Me: Well, this involves Website Creation and it’s still its own component and can’t access any of those other systems that are necessary to build the feature. We’d need to bring it into the rest of the application. It’s definitely possible! There’s a few open questions with product and design implications, so we’d need to work together on that.
PM: Oh, well, huh, I didn’t expect that. Hmm, we don’t have the bandwidth for all that. Let’s pass on it for now.

This happened multiple times! It was weird too because the particular project being planned would be spiked, and then the engineering team would have to wait around while a new project was spun up and that likely took just as long as it would have taken to do the work on the Website Creation component. If I hadn’t been explicitly told to sit on my hands otherwise, I would have probably just done this as off-the-books, shucks-I-didn’t-think-it-would-be-a-big-deal, shadow-work.

It never got done during my tenure; I think they later decided the problem was that the whole thing wasn’t written in React 🤷

The campaign message

When I was a developer on GetCalFresh, the functionality with perpetually unexpected estimations was “Campaign Messages”.

GetCalFresh would help people apply for their initial food stamp application, at which point it would be sent to the applicant’s county for processing. Over the next 14 to 28 days the county would schedule an in-person or telephone interview, and request various documents like pay stubs and rental leases, and the applicant would have to navigate all of that. (The administrative state suuuuucks!) To help, GetCalFresh would send a sequence of email and/or SMS messages to the applicant over this time period explaining what was needed and what to expect next. A messaging campaign, y’know, of “campaign messages”

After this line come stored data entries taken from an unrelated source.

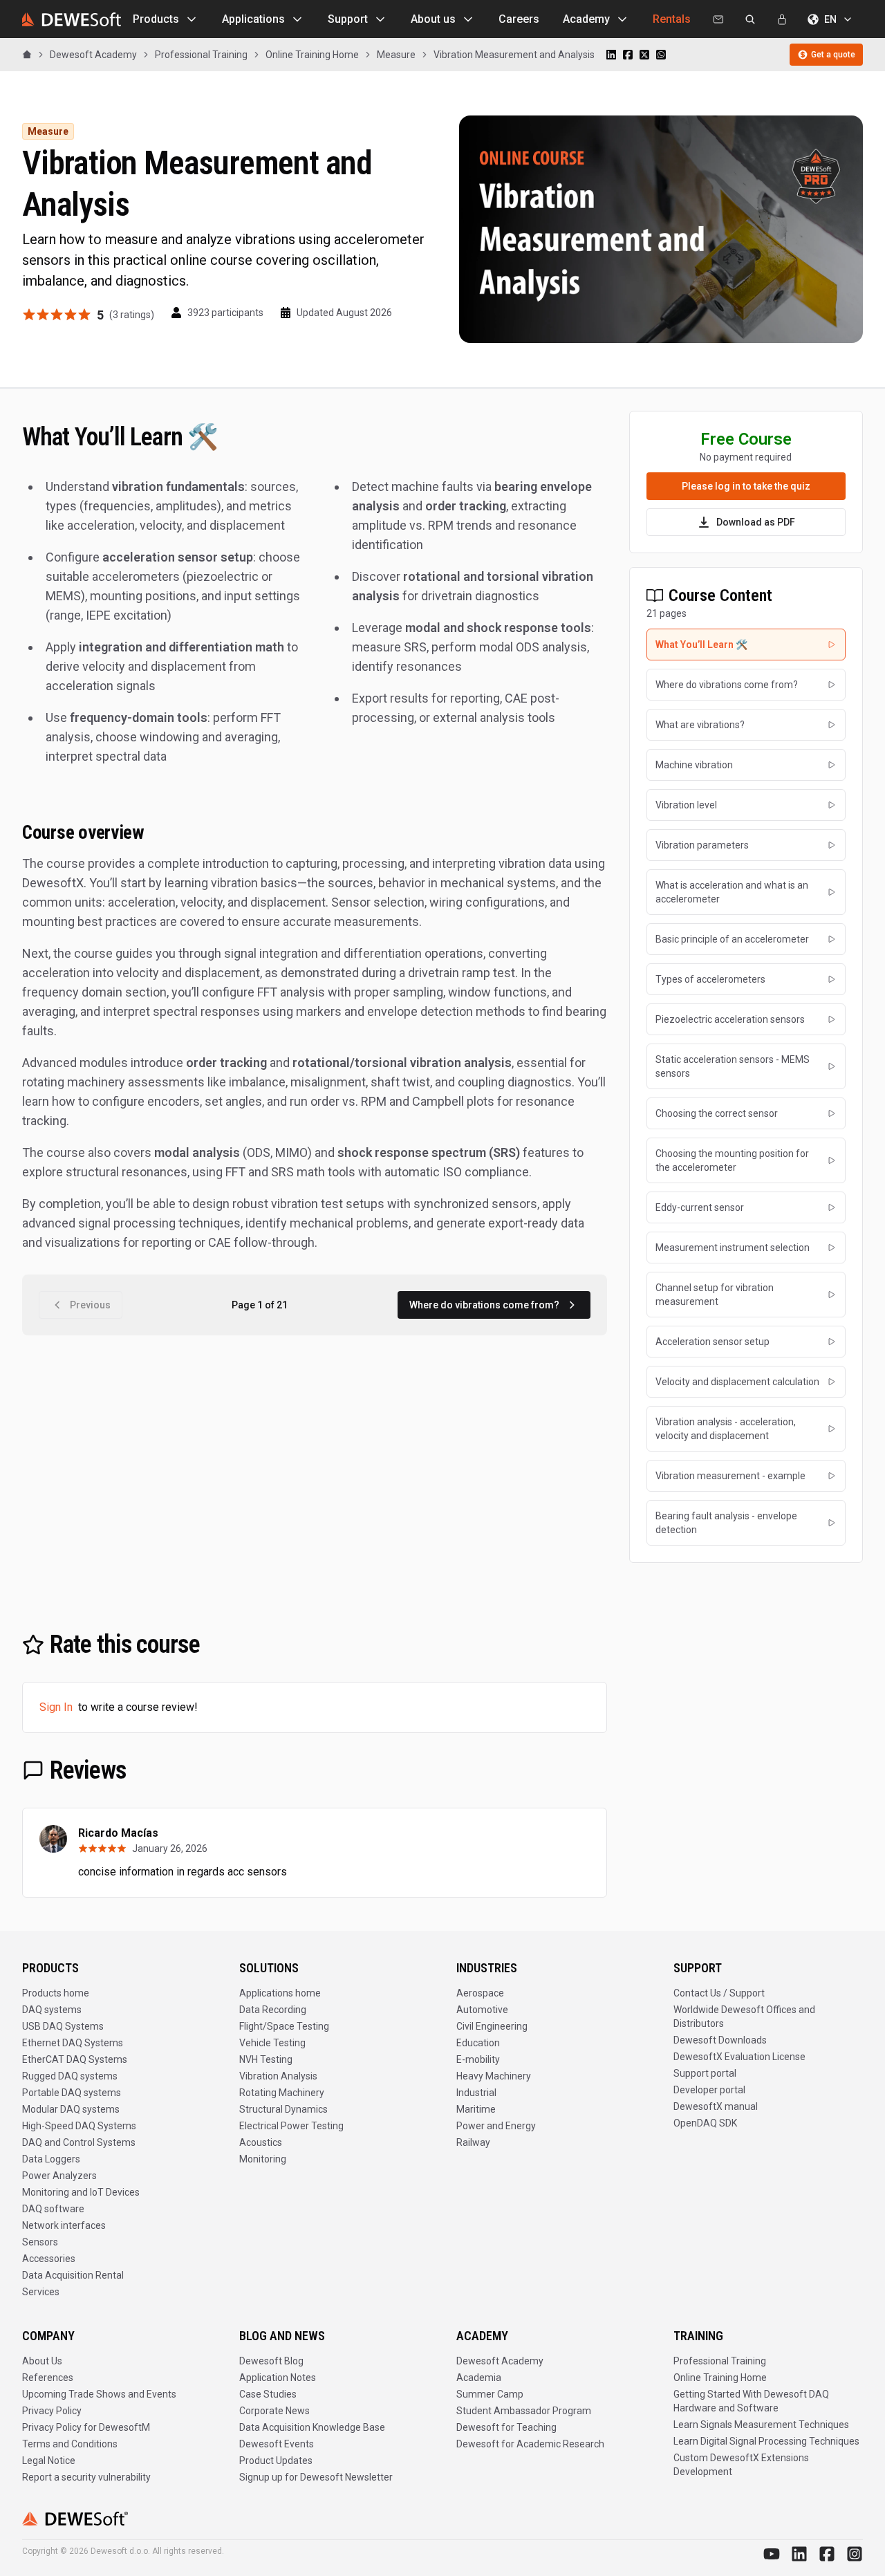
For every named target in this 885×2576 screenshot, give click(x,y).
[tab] (746, 644)
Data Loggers (51, 2159)
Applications (253, 19)
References (47, 2377)
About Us (42, 2360)
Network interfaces (64, 2225)
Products (156, 19)
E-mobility (478, 2059)
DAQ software (53, 2208)
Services (40, 2291)
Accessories (48, 2258)
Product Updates (276, 2460)
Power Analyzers (59, 2175)
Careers (519, 19)
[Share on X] (644, 54)
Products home (55, 1993)
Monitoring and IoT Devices (81, 2192)
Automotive (482, 2009)
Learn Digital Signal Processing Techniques (766, 2441)
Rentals (672, 19)
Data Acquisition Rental (73, 2275)
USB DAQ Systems (63, 2026)
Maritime (476, 2109)
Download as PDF (755, 522)
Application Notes (277, 2377)
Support (348, 19)
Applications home (280, 1993)
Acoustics (260, 2142)
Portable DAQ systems (71, 2092)
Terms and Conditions (70, 2443)
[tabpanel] (314, 837)
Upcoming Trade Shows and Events (99, 2394)
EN (830, 19)
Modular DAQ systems (71, 2109)
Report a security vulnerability (86, 2477)
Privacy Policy (52, 2410)
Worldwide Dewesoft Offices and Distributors (744, 2016)
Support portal (704, 2073)
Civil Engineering (492, 2026)
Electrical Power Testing (291, 2125)
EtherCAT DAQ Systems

When GetCalFresh was first laid down in code, there were two “types” of campaign messages: General and Expedited. Under a couple of different circumstances, if an applicant is homeless or at risk of being homeless, or has no cash-on-hand to purchase food, their application is eligible for expedited processing and thus we’d send them a message sequence over ~14 days; everyone else would receive a message sequence over ~28 days. We were sending the same messages, just on a different schedule.

So when we engineers were then asked to customize a message, like “if the applicant is a student, add this description about their special eligibility”… we just if/elsed it on in there. Oh, now this county is piloting a special process, let’s make a little carve out for them too and swap this message. Still, same sequence, just tweaks, right? Well, all those small tweaks and carve-outs build up, and all of a sudden we’re having to ask “ok, so you want us to rewrite this one itty bitty message, well we also need you to specify what it should be for students, who do and don’t qualify for County X’s special process too”. It got twistier and twistier. And when requests like “don’t send that message in this special circumstance” or “add a totally new message but just as this one-off” came in, we’d be like “totally possible! and that’s gonna take more work than you think!”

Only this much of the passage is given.